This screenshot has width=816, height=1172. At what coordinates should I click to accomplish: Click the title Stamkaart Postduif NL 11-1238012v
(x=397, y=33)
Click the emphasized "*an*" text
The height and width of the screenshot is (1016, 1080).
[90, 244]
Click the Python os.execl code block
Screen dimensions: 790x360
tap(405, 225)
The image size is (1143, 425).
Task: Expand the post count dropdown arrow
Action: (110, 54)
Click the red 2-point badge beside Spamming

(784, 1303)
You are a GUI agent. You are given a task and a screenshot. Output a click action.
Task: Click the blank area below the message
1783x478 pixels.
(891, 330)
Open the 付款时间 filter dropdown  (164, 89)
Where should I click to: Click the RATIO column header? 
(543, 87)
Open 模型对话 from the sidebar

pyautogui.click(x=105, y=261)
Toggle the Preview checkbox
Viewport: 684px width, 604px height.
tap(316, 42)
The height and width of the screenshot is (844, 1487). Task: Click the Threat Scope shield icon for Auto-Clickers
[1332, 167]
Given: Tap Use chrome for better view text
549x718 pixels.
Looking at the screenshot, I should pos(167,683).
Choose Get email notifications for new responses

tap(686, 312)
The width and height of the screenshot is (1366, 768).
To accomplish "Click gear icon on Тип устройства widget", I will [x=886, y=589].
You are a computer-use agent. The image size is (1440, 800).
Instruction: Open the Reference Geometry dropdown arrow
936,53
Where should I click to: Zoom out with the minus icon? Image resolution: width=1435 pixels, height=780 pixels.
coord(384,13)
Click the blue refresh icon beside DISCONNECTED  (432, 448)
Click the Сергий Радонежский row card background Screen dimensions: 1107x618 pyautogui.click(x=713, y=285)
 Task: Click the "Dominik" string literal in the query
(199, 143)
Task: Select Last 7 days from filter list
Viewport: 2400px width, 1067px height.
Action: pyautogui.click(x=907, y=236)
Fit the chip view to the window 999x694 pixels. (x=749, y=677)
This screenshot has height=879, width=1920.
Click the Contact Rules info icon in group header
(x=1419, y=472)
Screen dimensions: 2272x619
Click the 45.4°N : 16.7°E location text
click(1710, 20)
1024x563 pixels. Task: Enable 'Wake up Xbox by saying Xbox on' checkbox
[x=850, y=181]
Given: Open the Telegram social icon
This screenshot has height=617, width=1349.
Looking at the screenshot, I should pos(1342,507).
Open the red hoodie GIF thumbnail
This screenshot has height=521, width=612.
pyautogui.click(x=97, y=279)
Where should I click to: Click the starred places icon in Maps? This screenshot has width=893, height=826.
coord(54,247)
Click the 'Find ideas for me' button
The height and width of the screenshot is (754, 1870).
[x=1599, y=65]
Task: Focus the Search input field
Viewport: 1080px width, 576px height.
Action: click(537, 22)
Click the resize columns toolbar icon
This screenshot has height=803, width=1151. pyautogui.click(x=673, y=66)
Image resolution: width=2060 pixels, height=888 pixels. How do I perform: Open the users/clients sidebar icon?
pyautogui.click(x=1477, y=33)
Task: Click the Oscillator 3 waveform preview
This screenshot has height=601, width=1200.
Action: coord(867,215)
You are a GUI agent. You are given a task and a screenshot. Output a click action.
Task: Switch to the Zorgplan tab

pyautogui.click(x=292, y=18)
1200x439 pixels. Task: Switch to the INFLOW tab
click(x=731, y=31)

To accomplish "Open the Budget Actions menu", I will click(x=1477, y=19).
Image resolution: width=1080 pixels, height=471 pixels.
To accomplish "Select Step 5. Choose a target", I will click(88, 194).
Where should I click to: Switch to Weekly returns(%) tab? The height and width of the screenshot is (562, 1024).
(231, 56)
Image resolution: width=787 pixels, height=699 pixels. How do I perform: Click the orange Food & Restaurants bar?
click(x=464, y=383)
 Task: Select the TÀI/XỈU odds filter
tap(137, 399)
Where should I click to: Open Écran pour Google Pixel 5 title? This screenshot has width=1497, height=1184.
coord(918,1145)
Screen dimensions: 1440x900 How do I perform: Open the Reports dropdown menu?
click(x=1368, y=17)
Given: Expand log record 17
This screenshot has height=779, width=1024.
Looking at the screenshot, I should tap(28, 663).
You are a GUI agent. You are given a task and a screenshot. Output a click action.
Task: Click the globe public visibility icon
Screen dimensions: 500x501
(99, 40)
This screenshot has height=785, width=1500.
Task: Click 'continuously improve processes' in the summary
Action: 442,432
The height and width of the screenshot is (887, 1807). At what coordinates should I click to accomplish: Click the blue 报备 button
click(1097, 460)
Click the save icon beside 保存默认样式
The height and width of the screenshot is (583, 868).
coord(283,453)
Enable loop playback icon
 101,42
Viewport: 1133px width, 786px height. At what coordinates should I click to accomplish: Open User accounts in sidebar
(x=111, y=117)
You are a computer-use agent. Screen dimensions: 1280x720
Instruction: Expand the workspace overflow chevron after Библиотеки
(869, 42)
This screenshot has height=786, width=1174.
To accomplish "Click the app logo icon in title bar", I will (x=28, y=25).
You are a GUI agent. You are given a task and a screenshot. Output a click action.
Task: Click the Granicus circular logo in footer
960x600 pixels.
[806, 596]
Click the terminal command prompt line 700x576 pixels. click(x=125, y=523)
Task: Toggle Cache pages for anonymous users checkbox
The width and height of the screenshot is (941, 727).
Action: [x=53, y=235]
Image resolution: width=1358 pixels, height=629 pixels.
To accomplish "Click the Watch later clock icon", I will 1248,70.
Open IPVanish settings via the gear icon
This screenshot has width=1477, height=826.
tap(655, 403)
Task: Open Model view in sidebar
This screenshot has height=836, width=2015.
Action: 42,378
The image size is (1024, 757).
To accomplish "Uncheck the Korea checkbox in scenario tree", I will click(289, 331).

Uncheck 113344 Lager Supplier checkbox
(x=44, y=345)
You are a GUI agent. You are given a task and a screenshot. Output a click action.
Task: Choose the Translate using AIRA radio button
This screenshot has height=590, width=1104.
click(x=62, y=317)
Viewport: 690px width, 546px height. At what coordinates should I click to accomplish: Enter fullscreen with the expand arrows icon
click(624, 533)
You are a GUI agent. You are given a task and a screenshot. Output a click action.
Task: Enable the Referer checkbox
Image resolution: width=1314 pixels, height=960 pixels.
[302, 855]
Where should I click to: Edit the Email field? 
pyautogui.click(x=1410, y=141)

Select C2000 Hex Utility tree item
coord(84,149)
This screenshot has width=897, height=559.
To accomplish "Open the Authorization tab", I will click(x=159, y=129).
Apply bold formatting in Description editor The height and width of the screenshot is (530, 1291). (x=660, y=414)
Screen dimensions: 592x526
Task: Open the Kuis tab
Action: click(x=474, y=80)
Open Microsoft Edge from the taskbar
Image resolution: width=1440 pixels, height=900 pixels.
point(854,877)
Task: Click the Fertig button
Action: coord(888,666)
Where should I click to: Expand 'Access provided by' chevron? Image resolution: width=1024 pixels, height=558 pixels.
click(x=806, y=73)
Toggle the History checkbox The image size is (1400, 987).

----------

**Exercise brief:** Which lines above include the word "computer"? Return each one.

**Your response:**
You are a computer-use agent. The image size is (1440, 800).
You are a computer-use agent. Screen dimensions: 1280x720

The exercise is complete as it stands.